Data behind the stories
The Eviction Process
Evictions are forced moves that can be either informal or formal. This section presents the journey of eviction for tenants renting in the private market.
Informal evictions are forced moves that do not go through the court system. Landlords might pay tenants a few hundred dollars to move, remove doors, or engage in any other variety of activities that forces the tenant to leave forcefully (though evidence of these acts are not as evident in Durham as they are in other cities). Sometimes landlords would meet with the tenant to let them know they’re considering filing an eviction, and instead of leaving that mark on the tenant’s record, the tenant is asked to move. Statistics on informal evictions are limited because these types of moves often lack any legal documentation. A 2016 survey of low-income Milwaukee tenants found that 48% of all forced moves were due to informal evictions. For comparison, formal evictions that occurred from a court-ordered judgment made up 24% of forced moves, while those that occurred due to foreclosure made up 28% of forced moves.
Formal Evictions: Summary Ejectment
Formal evictions are done through summary ejectment, but not all summary ejectment filings result in an eviction. Tenants, landlords, and sometimes attorneys, could settle the case outside of the magistrate.
In North Carolina, there are 4 reasons why a landlord can legally file for a summary ejectment:
Non-payment of rent: not paying rent after a 10-day grace period
Hold over: the lease ends, but the tenant chooses to stay
Breach of contract: The tenant violates the terms of the lease
Criminal activity: the tenant engages in criminal activity
Most summary ejectment filings are for non-payment of rent, which tends to be what dominates the conversations about eviction. For a smaller, unmeasured percentage of cases, tenants can be evicted for staying in the property after the landlord provided a 30-day notice for moving, or if they breached an aspect of the contract.
With no-fault evictions, landlords tend to file summary ejectment as hold over and breach of lease. The two portraits featured in the photo stories outline cases where the summary ejectment was filed for hold over.
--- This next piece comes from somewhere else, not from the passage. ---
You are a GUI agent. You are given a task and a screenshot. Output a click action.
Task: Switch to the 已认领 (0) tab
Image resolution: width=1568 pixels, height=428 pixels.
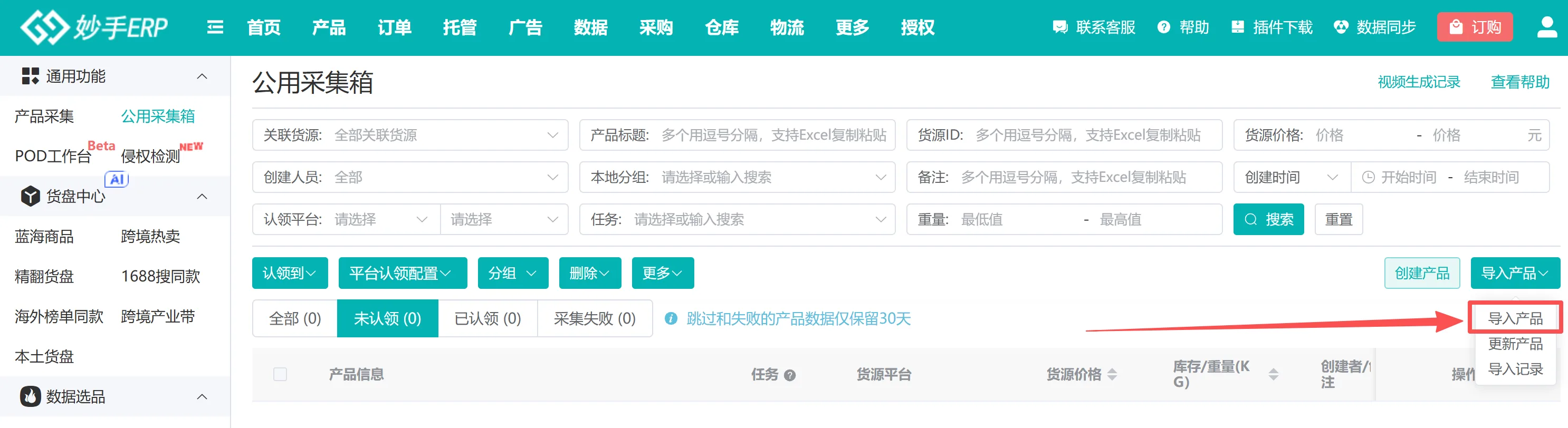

When a landlord takes an eviction to court, the burden of proof falls on the landlord. But housing attorneys like Brent Ducharme believe the threshold for proof is so low that the burden of proof “might as well be on the tenant,” as Ducharme shared. The court only cares about legal status as evidence—meaning that they will review if rent was paid and if the landlord or tenant engaged in any activities that met the lease agreements or state law. If the tenant shares that they have been hospitalized on the month they fell behind on rent, or experienced any number of personal health hardships, there is no exception in state law that consider extraneous health circumstances. The tenant is always responsible.
The flowchart above showcases the pathway to eviction developed by the Budget and Tax Center of the North Carolina Justice Center. Whether or not the tenant was at fault for any of the four reasons for summary ejectment, the process is the same.
However, the figure requires a couple of corrections based on a review with Legal Aid attorneys. After a case is heard at small claims court, the tenant can file an appeal that takes the case to District Court (not shown in the figure). If a tenant were to file an appeal, the tenant can petition to proceed as indigent, which allows the court to waive the $150 application fee. The appeal also enables tenants to make manageable rent bond (a security deposit)—and for tenants considered indigent, the rent bod is lowered and prorated.
The final item in the eviction process flowchart notes that the tenant has 5-7 days to retrieve their belongings, but sometimes the tenant will only have one day to retrieve their belongings. Landlords might choose this option to avoid triggering a temporary stay that indicates the tenant is allowed to remain at the property.
An Eviction Record: Whether Evicted or Not
If a landlord proves the case and the tenant is evicted, the tenant will have an eviction record on their credit history that remains there for up to seven years. Most of the time, a tenant who is evicted could also lose their Housing Choice Voucher (referred to as Section 8 voucher throughout this website) depending on the reason for the eviction, especially if it is due to a violation in the lease. The Durham Housing Authority decides whether the reason for an eviction affects a tenant’s ability to keep their voucher. For example, if the Housing Authority believes a tenant was evicted because the property owner wanted to sell their property, the tenant is encouraged to contact Housing Authority to ensure they do not lose their voucher.
If a tenant proves their case and they are not evicted, the County cannot guarantee that an eviction judgment from small claims court would be erased even if the case was taken to District Court. Often, a tenant’s legal representative can ask small claims court to submit an order to remove the small claims summary ejectment filing from the tenant’s record. There is no mechanism to automatically do this. In one of the tenant portraits in Part V, a tenant who won her case experienced the consequences of an incidental record. According to Ducharme who works at the Durham Eviction Diversion Program, the City’s Clerk Office characterizes this issue as a “computer issue” and that they do not have a means to “destroy a judgment.”
To battle these remaining records for tenants who have won their case, attorneys recommend tenants to keep copies of the court outcomes.